> **Task details**: The entries below contain a stretch that opens with the line containing "Choose Zoom Blur" and closes with the line containing "The width and height of the screenshot is (510, 310)."; set down that stretch exactly, both ends included, and nothing else.

> **Supplied records**:
•••••
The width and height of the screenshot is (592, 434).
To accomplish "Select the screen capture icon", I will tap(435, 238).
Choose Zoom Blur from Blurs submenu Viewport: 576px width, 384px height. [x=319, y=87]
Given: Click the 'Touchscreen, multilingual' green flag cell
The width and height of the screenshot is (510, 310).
•••••
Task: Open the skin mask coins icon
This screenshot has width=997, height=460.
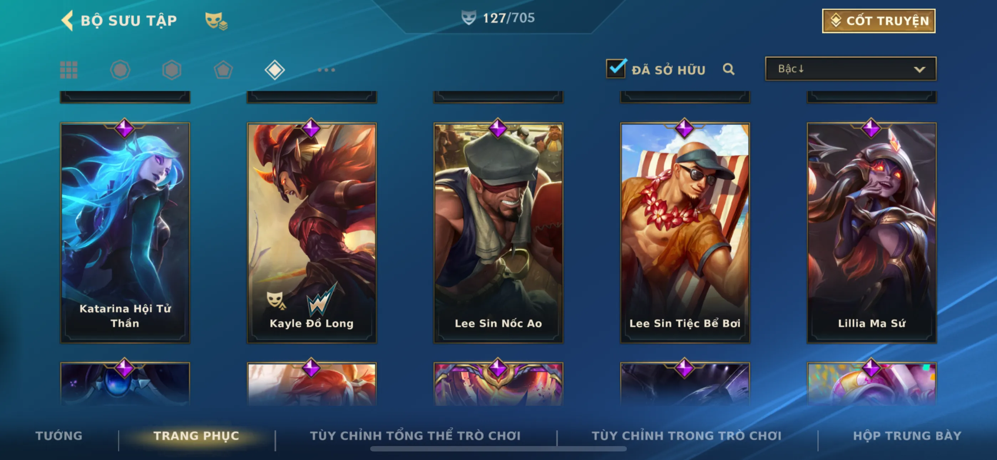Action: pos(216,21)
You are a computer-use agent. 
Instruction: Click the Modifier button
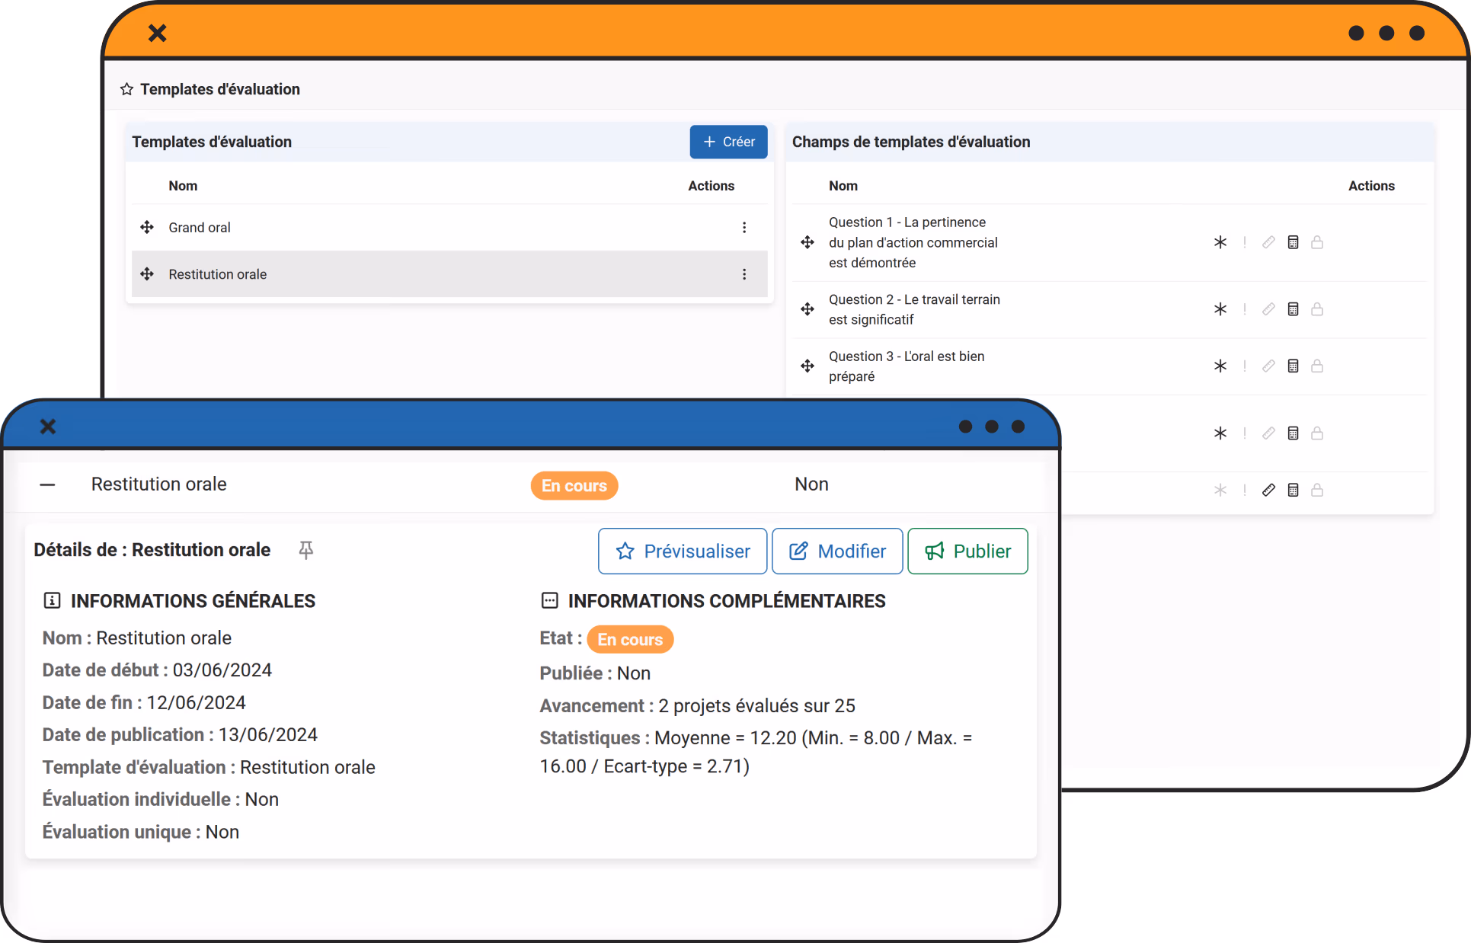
•••••
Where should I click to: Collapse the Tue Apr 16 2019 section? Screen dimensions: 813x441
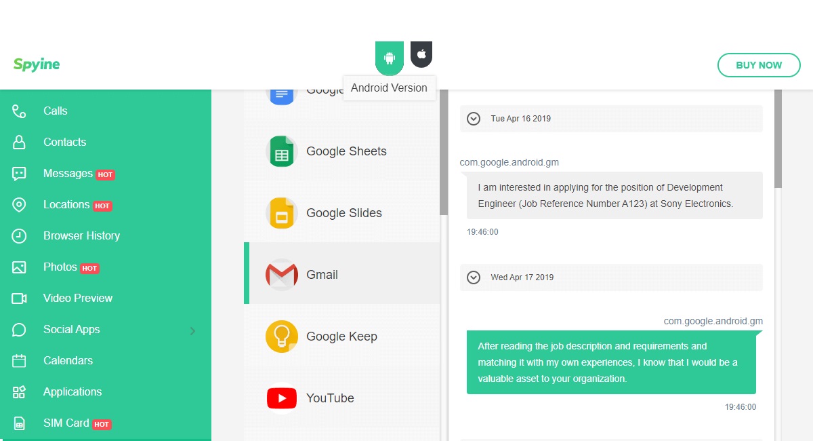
•••••
> **Exercise output**:
Choose Zoom Blur from Blurs submenu Viewport: 576px width, 384px height. [x=319, y=87]
Given: Click the 'Touchscreen, multilingual' green flag cell
The width and height of the screenshot is (510, 310).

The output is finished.